* **SELECTED PASSAGE**
British actress (1908–1932)

Millicent Lilian "Peg" Entwistle (5 February 1908 – 16 September 1932) was a British stage and screen actress. She began her stage career in 1925, appearing in several Broadway productions. She appeared in only one film, Thirteen Women (1932), which was released posthumously. Entwistle gained notoriety after she jumped to her death from atop the 'H' on the Hollywoodland Sign in September 1932, at the age of 24.

==Early life==
Born Millicent Lilian Entwistle in Port Talbot, Glamorgan, Wales, to English parents Emily Entwistle (née Stevenson) and Robert Symes Entwistle, an actor, she spent her early life in West Kensington, London.

* **WORK REQUEST**
Rewrite as a short bulleted list the paragraph in the passage on Peg Entwistle that begins "Millicent Lilian "Peg" Entwistle," keeping its main facts. The material after this point is separate from the passage on Peg Entwistle.

* **DATA PROVIDED**
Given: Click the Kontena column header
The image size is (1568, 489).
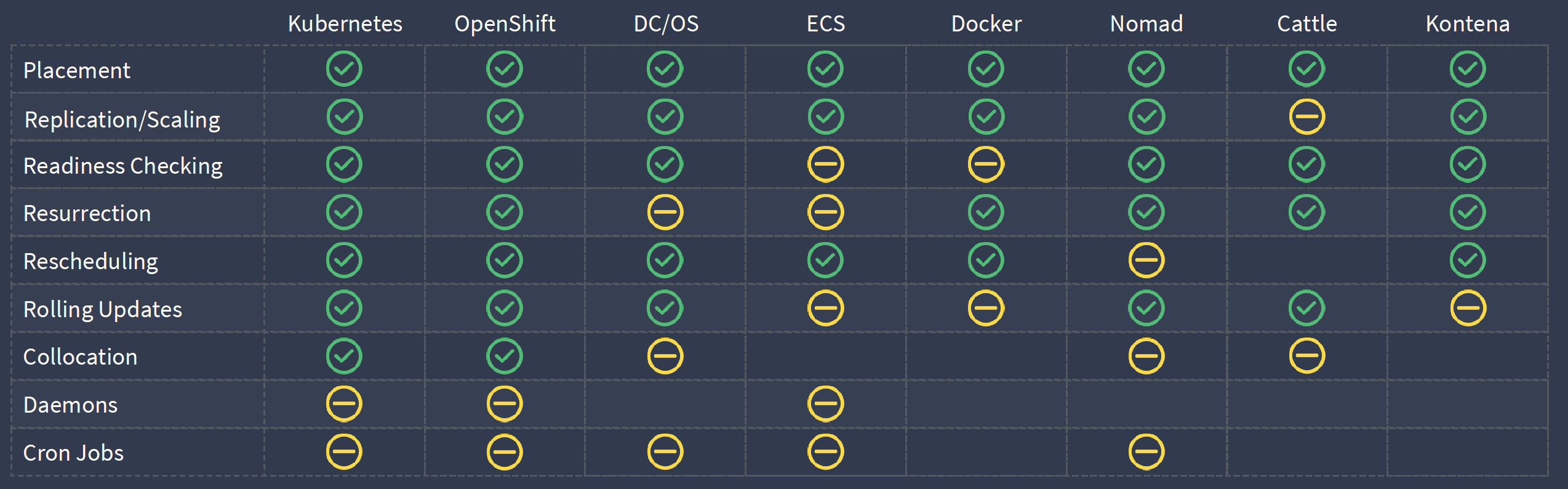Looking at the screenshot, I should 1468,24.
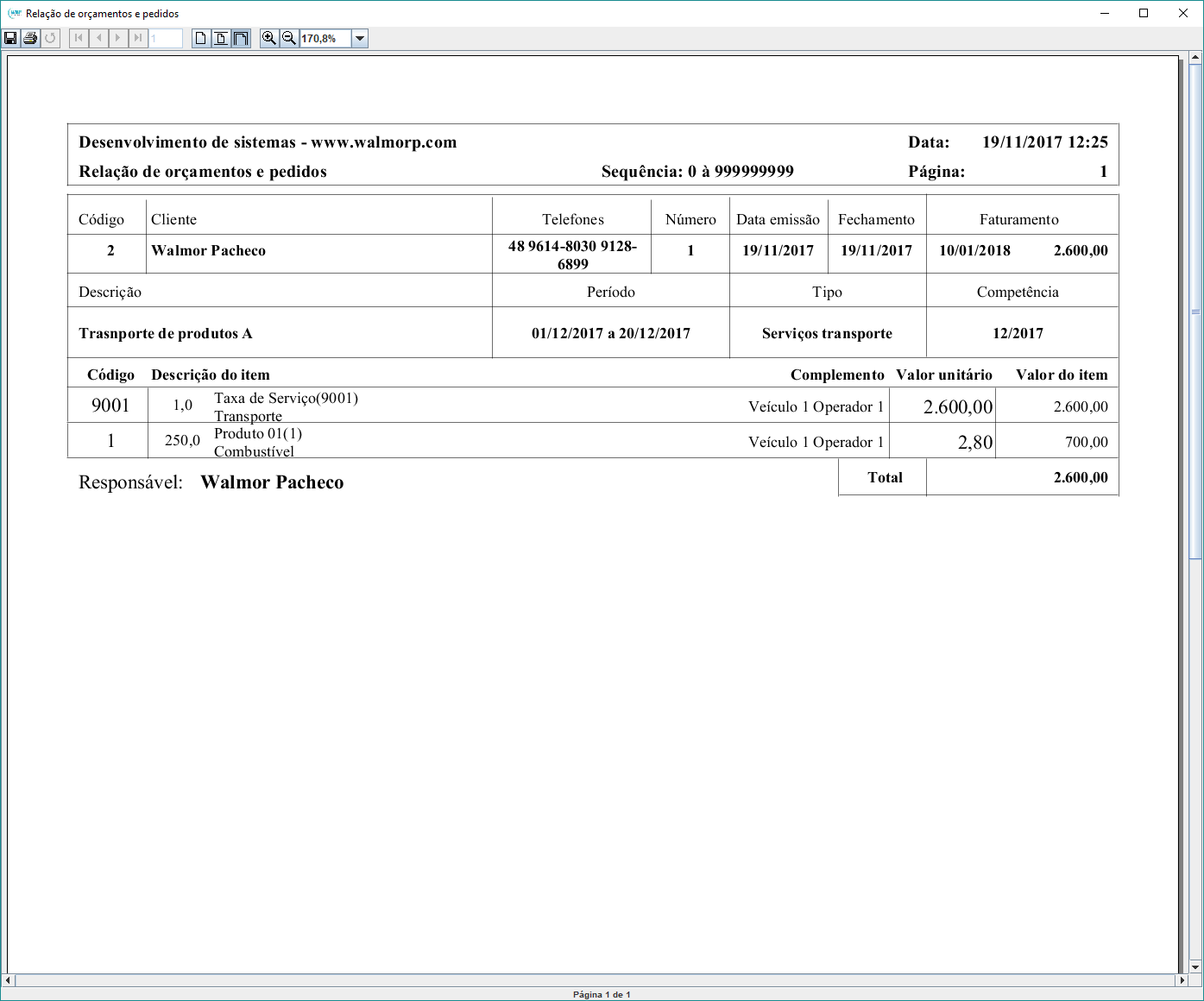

* **OUTPUT OF THE TASK**
- Millicent Lilian "Peg" Entwistle (5 February 1908 – 16 September 1932) was a British stage and screen actress.
- Her stage career began in 1925 and included several Broadway productions.
- Her only film, Thirteen Women (1932), was released after her death.
- She gained notoriety after jumping to her death from the top of the 'H' on the Hollywoodland Sign in September 1932, at age 24.